• Tasks for this exercise:
a) According to the article on customer success programs, at what point does the IFS premium offering begin?
b) Using the article on customer success programs, decide whether each statement agrees with it: (i) Every customer success program is offered at a premium cost. (ii) IFS is best known for its ERP software. (iii) Success programs for complex systems are likely to have dedicated resources assigned to accounts. Answer yes or no for each and quote the words that decide it.

• Article:
☆ ☆ ☆ ☆ ☆ ☆ ☆

Whereas some technology vendors have established success services as a standard offering intended to lengthen their customers’ lifetime value and increase retention and upselling, others have turned to a more premium offering that shifts the gaze of success from an internal driver of revenue for the vendor and works to center focus on the demands of the customer. In these programs, customer success delivers a deeper level of partnership for ongoing support and operational optimization. For organizations investing in complex technology environments, this opportunity to opt into premium support has created a call to reassess where and how to partner with their vendor ecosystem to recenter success on tangible business goals and operational demands.

The 3 Steps to Recentering Success

Step 1: Determine What Success Program Is Right for You and Your Business

Not all customer success programs are alike. Some are free programs based on enhanced service and support, purpose-built to accelerate implementation and adoption. For some solutions, this extra layer of success support is more security blanket than added hands—but that may be all you and your team need. Not every nail requires a heavy-duty extra-large hammer!

However, for complex business- and mission-critical systems such as enterprise resource planning (ERP), service management, enterprise content management (ECM), and enterprise asset management (EAM) or across customer experience (CX) platforms, customer success (and perhaps even more importantly, customer success strategy and planning) can be critical to outcome optimization. These customer success programs are likely longer in scope and have dedicated resources assigned to accounts.

Because customer success programs can vary in scope and vision, don’t assume that a program will be proactive in addressing needs. If you need a dedicated resource or an executive leader focused on data about implementation, utilization, support, and experience, speak up and ensure that the customer success program you are working with is proactive in nature and entrenched in data. Some are more reactive, laser-focused on customer happiness. Others are more data-driven, looking for cues and signals that could indicate that a challenge or issue is on the horizon.

There are also premium customer success programs that operate as on-demand resources for program rollout or flexible, on-call resources. These premium programs also often include significant program, goal, and resource planning and strategy sessions that a more reactive success program may be able to provide. A good example of this type of premium program is the customer success program offered by IFS, a global enterprise applications company best known for its ERP software. IFS’s premium offering actually kicks off before a contract is ever signed, establishing goals, needs, and business-value parameters with which both IFS and the customer align. The vendor’s vision is of a value-driven customer success program that is proactive in strategy but flexible and agile to be reactive to real-time business needs for resources and support. It focuses on the reality of business transformation demands to align success activities with real business outcomes and value.

☆ ☆ ☆ ☆ ☆ ☆ ☆

• Dataset content:
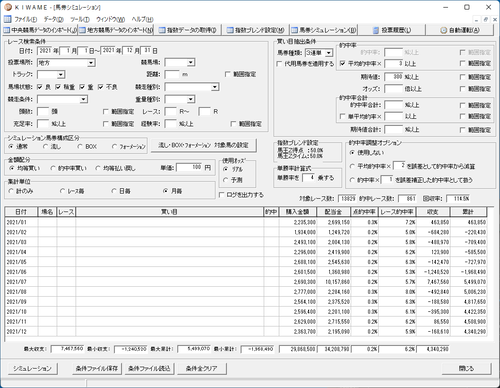Click the 馬券シミュレーション toolbar icon
This screenshot has height=388, width=500.
(x=294, y=30)
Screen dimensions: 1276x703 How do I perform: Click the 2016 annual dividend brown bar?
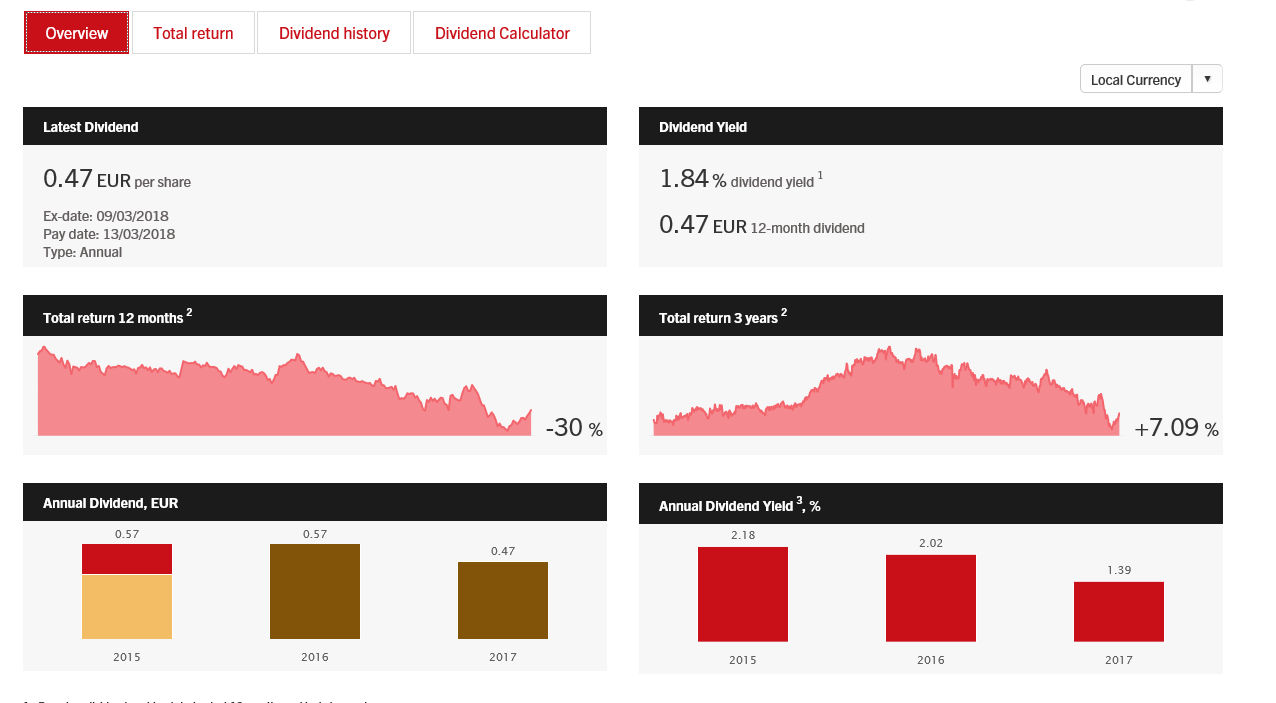(x=315, y=591)
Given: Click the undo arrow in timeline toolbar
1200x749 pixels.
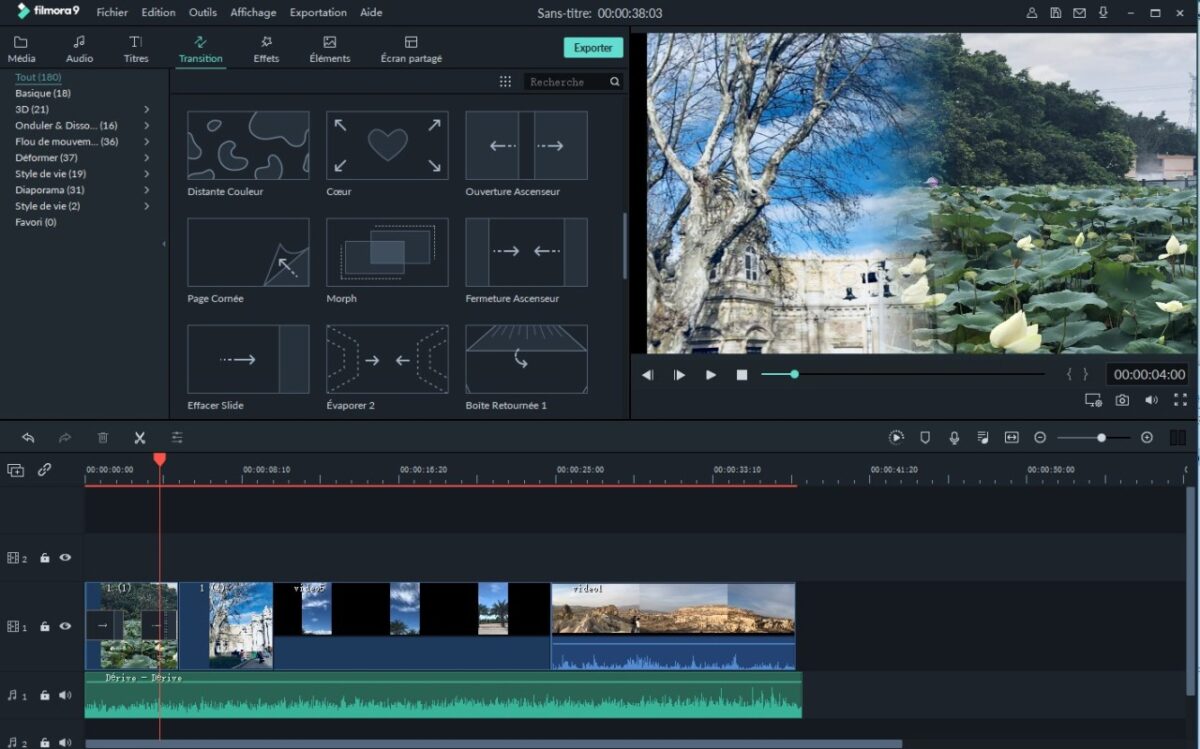Looking at the screenshot, I should (x=28, y=438).
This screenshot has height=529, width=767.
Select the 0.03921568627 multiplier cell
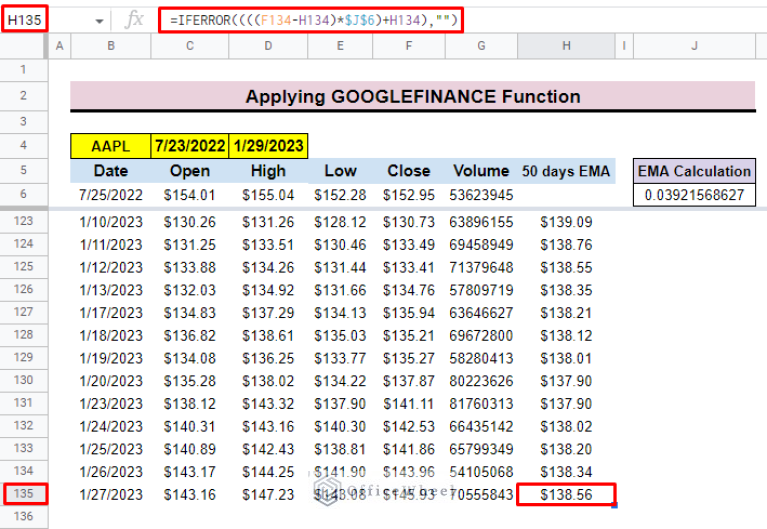click(694, 195)
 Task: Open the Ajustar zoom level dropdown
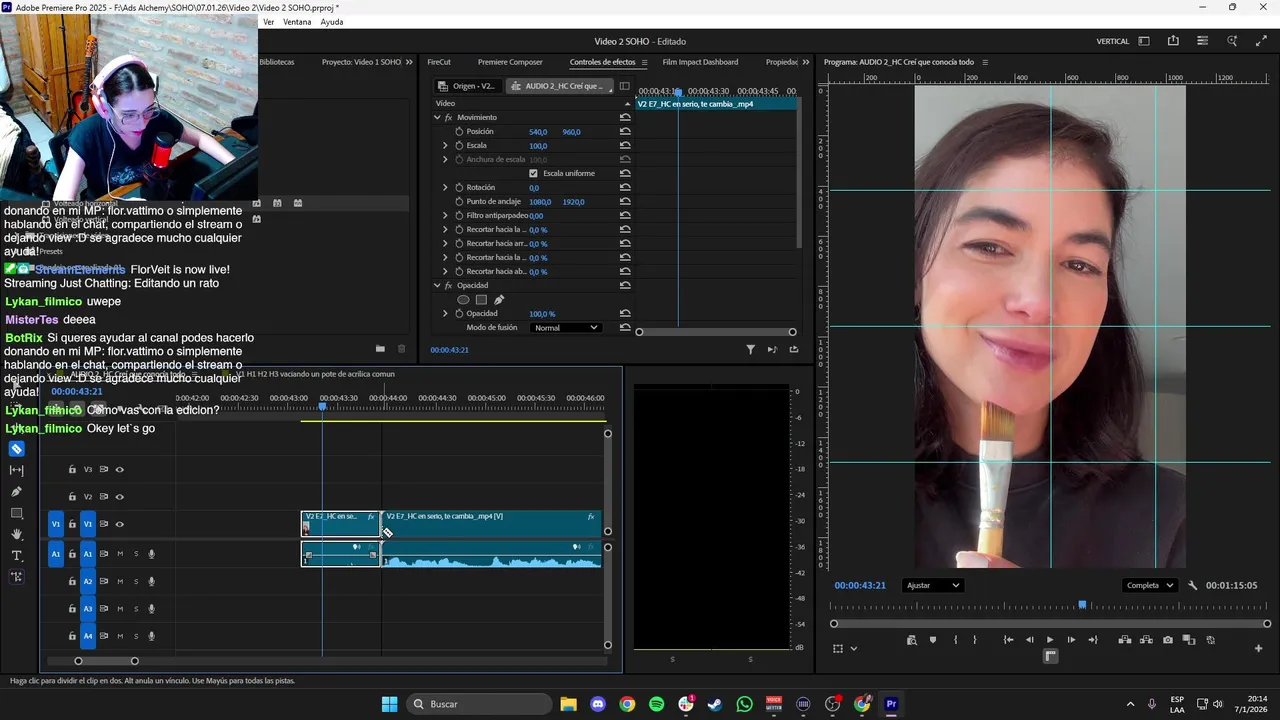pyautogui.click(x=932, y=586)
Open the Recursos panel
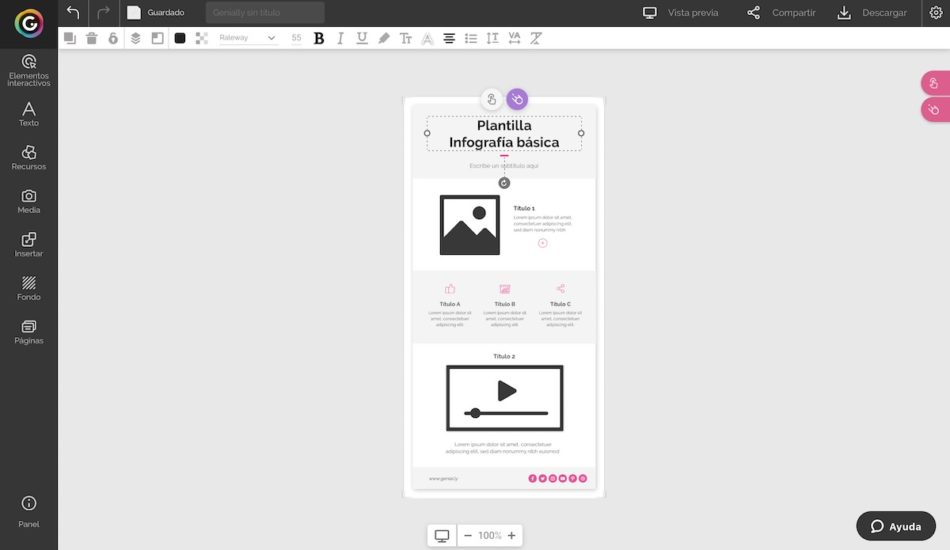This screenshot has width=950, height=550. (x=29, y=157)
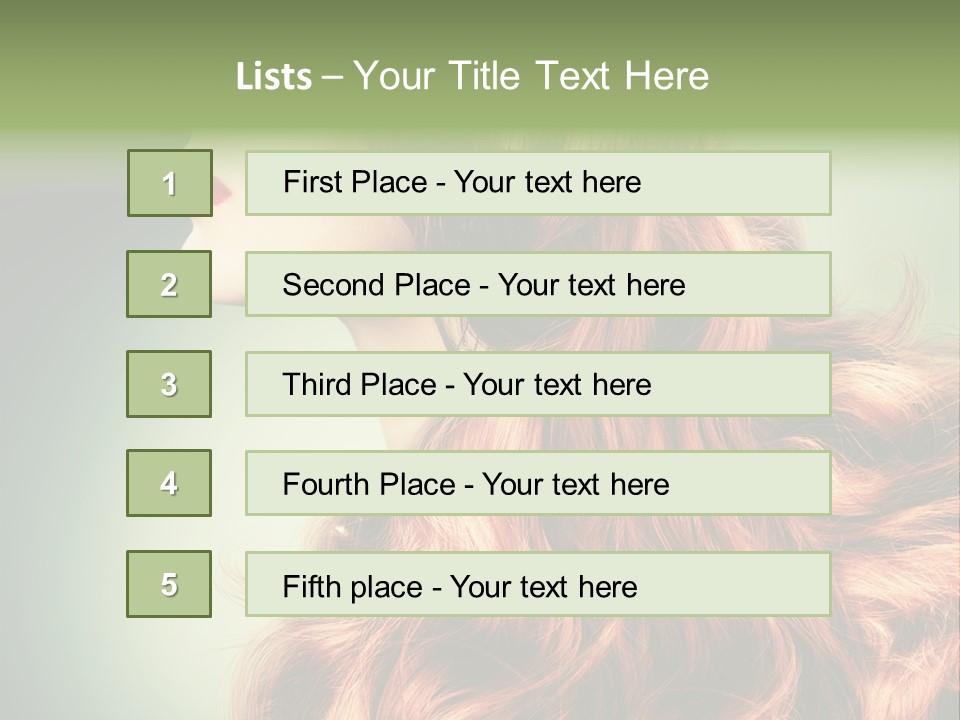Click "Your text here" in First Place row
This screenshot has height=720, width=960.
point(547,182)
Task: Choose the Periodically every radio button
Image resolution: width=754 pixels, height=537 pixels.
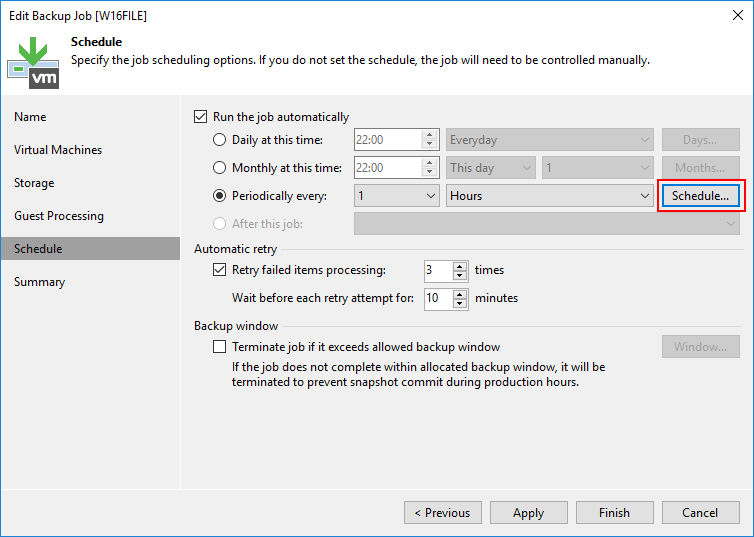Action: coord(220,196)
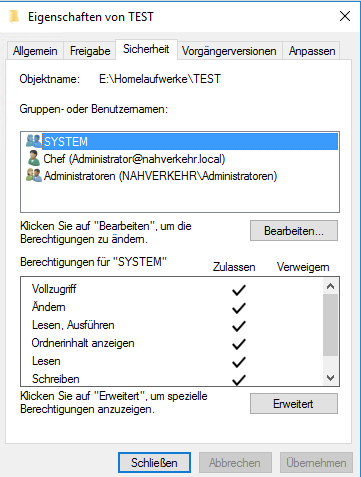Viewport: 361px width, 477px height.
Task: Open Erweitert special permissions
Action: (x=294, y=404)
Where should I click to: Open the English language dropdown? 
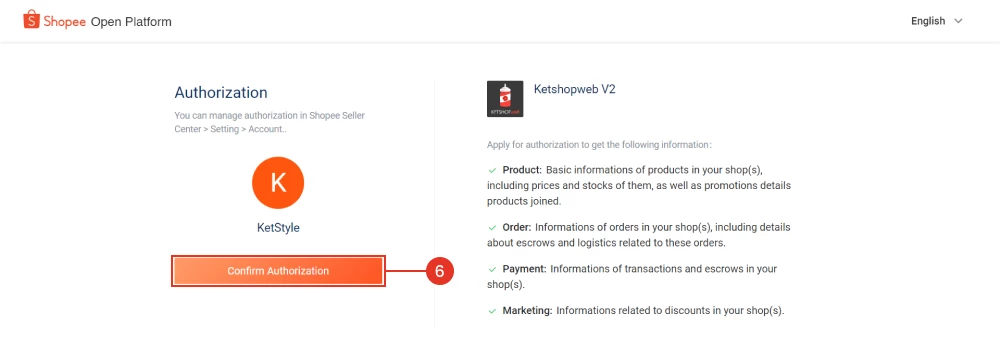[x=936, y=21]
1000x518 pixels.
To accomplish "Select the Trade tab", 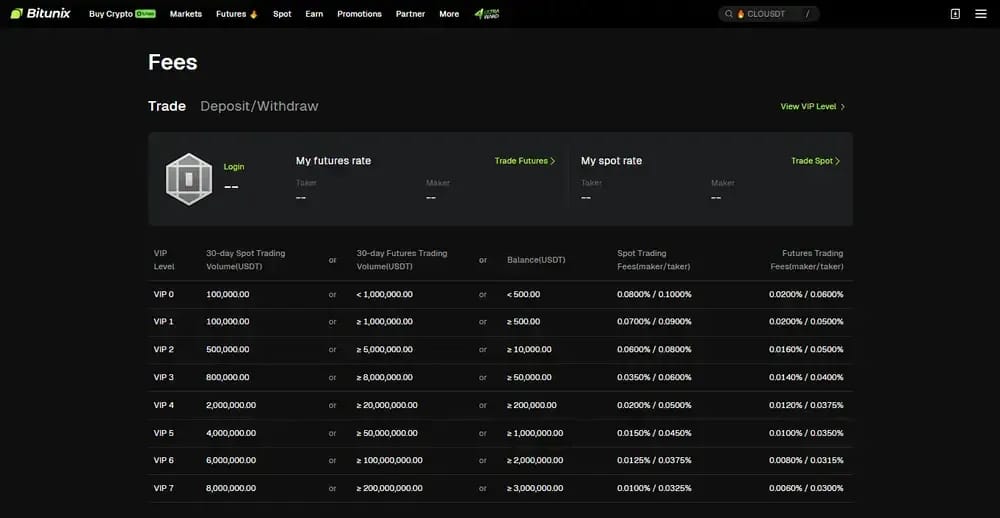I will pyautogui.click(x=167, y=106).
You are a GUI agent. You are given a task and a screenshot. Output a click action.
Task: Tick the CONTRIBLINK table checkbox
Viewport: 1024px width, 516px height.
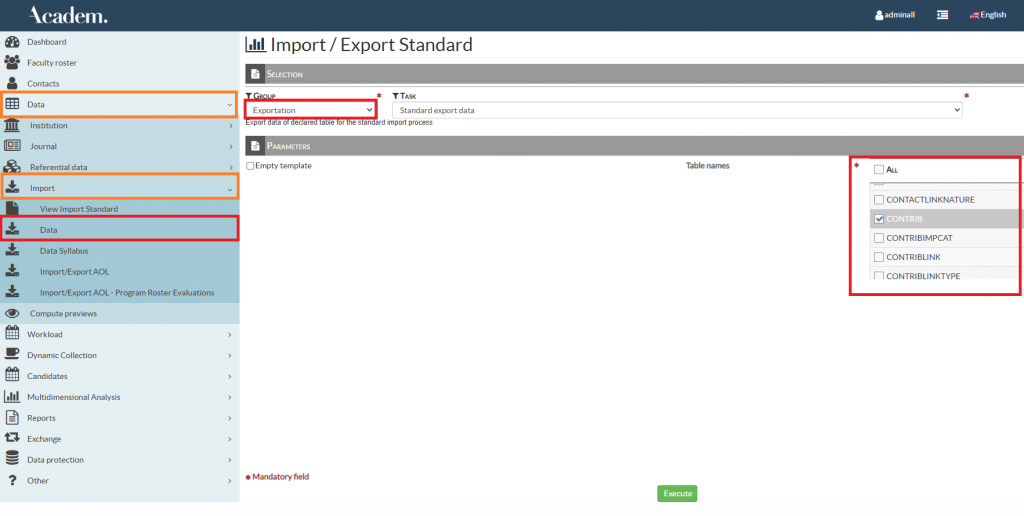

☆ ☆ ☆ ☆ ☆ ☆ ☆

• Responses in order:
a) It begins before a contract is ever signed.

b)
(i) No: "Some are free programs based on enhanced service and support"
(ii) Yes: "best known for its ERP software"
(iii) Yes: "have dedicated resources assigned to accounts"